TO-DO ITEM
Rewrite the stretch from the start of the material through the line containing "restore-button: ❐ is", replacing "screenshot" with "image" and leaving everything else unchanged. Return only those lines.

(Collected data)
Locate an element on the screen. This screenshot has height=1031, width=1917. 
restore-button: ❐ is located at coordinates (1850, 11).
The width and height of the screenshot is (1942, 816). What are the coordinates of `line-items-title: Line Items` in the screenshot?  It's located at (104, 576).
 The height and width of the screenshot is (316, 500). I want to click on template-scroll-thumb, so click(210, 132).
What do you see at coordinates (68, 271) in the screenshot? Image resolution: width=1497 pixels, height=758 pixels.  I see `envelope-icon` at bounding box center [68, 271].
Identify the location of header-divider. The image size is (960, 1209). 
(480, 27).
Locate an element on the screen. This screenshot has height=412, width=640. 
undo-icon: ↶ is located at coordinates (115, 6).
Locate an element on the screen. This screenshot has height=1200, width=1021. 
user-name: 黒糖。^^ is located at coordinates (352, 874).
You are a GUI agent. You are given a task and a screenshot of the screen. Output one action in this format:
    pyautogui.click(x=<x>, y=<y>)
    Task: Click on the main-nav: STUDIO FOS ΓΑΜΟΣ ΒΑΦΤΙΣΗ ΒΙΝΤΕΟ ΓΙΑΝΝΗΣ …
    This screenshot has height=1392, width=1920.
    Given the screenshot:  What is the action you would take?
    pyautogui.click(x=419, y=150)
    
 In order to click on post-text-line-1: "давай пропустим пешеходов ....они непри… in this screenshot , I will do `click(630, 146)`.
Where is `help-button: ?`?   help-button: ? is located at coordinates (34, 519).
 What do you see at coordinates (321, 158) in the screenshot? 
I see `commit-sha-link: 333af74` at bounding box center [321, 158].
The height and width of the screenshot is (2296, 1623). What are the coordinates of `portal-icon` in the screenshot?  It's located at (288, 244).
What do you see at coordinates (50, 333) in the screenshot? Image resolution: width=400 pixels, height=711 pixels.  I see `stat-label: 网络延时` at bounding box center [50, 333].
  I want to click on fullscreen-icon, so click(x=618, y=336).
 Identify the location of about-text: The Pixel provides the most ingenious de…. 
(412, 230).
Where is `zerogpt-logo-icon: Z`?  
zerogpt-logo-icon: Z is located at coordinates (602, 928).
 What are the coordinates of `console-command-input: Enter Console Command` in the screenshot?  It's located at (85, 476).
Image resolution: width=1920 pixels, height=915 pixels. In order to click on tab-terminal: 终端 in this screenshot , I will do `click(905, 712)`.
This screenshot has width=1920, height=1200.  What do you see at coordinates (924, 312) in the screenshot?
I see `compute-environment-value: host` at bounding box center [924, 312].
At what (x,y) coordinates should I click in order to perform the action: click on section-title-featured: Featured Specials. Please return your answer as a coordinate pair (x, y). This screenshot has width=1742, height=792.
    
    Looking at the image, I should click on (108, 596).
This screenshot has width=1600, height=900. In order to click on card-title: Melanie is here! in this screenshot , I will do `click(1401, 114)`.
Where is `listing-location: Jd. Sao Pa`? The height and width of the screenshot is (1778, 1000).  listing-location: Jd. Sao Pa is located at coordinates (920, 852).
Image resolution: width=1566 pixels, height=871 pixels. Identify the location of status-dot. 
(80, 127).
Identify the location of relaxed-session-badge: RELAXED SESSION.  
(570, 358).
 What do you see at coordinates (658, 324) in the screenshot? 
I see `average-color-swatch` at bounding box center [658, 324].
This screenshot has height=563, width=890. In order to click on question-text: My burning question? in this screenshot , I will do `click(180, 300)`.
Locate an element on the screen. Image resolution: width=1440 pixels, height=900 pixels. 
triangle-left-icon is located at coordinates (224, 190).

ANSWER TO THIS EXERCISE
Locate an element on the screen. This image has height=1031, width=1917. 
restore-button: ❐ is located at coordinates (1850, 11).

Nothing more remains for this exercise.